As discussed above, the whole-report task allowed us to analyze the joint distribution of stimulus reports within a trial. Several models of delayed estimation assume that stimuli are encoded independently—if this is the case, then the joint distribution of within-trial reports should be uniform.
Figure 2B shows example within-trial joint distributions for set size six of the participant-ordered continuous whole-report task. Each panel corresponds to the joint distribution between the first and the
nth color reported within the same trial. Note that the joint distribution of two circular variables lies on the surface of a torus. This means that a point in the upper-left or bottom-right of panels in
Figure 2B represents two values very near each other in circular space. Two dependencies are apparent: Participants tended to report similar colors for the first and second reports in a trial, and they tended to avoid reporting colors similar to the first with later reports. This is not unique to the first report, as consecutive reports are similar regardless of when in the trial they occurred.
Another way to visualize this is to compute the relative angular distance between two colors reported in the same trial (
Figure 2A). The upper panel of
Figure 2C shows relative distance distributions computed for the continuous whole-report task at set size six. The pattern of dependencies described above is evident for the participant-ordered condition.
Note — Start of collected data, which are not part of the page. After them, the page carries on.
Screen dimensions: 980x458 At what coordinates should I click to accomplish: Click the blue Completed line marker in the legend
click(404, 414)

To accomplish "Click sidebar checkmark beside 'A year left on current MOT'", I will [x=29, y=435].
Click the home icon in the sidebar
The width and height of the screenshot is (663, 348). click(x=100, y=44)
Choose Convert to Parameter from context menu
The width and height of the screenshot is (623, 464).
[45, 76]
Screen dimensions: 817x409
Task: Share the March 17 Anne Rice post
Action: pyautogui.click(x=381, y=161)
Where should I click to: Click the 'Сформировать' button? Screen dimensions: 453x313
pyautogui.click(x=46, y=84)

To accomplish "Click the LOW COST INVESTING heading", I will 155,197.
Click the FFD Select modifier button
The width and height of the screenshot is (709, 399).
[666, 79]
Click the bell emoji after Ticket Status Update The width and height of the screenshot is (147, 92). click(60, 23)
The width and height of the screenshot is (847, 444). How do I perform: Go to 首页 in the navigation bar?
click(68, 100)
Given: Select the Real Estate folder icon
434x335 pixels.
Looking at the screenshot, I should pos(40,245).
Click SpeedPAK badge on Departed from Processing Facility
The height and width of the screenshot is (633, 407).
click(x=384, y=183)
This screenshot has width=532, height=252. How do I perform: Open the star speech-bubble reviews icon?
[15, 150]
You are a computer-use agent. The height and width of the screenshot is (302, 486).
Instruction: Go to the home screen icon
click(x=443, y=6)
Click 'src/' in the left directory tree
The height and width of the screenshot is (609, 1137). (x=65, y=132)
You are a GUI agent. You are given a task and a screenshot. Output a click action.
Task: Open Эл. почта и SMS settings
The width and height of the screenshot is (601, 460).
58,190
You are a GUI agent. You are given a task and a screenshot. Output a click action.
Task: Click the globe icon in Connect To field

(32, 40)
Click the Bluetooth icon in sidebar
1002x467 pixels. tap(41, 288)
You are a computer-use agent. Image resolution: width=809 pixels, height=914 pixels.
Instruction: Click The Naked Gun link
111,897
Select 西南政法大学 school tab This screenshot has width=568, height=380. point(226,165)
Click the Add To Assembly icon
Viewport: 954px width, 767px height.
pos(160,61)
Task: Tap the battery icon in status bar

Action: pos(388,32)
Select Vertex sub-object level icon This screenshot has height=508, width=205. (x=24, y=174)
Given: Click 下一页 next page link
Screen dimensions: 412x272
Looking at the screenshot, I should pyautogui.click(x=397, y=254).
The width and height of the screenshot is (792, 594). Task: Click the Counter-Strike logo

Deviations from uniformity are also evident for the randomly ordered report condition, even though the corresponding distributions of
presented values were uniform. Critically, this effect was not driven by a few participants making idiosyncratic reports but was consistent across all participants (
Supplementary Figure S3) and set sizes (
Supplementary Figure S4).
Deviations from uniformity are evident for the discrete whole-report task, and patterns of dependence were qualitatively similar to those evident in the continuous task data, with one key difference—in both conditions of the discrete task, participants rarely repeated their first report later in the trial. This suggests that participants were not simply reporting the same color repeatedly but explicitly avoiding previous colors while consecutively reporting similar colors.
We quantified dependence between within-trial reports using KL divergence, a measure of the statistical distance between two distributions. For each participant, report condition, and pair of reports, we estimated the KL divergence between the relative distance distribution and a circular uniform distribution. We compared these KL divergence estimates to a baseline divergence obtained by repeating this process using a size-matched circular uniform sample. This process was bootstrapped to obtain an estimate of uncertainty (see Methods for details), and median KL divergence estimates for each participant are shown alongside corresponding baseline estimates in the lower panels of
Figures 2C and
2D. This analysis confirmed that distributions of within-trial relative distance often deviated from uniformity for all participants of both tasks. Divergences tended to be higher in the participant-ordered condition than in the randomly ordered condition and were highest for consecutive reports.
Repeated-measures ANOVAs using estimate type (i.e., data vs. baseline) and report pair as within-subject factors confirmed a significant effect of estimate type on KL divergence in both the participant-ordered, F(1, 21) = 70.49, p = 3.76 × 10–8, and randomly ordered, F(1, 16) = 10.55, p = 0.005, conditions of the continuous task. The same analysis confirmed a significant effect in both the participant-ordered, F(1, 13) = 55.13, p = 5.0 × 10–6, and randomly ordered, F(1, 13) = 32.74, p = 7.0 × 10–5, conditions of the discrete task. These analyses also showed significant effects of report order, as well as an interaction between report order and estimate type.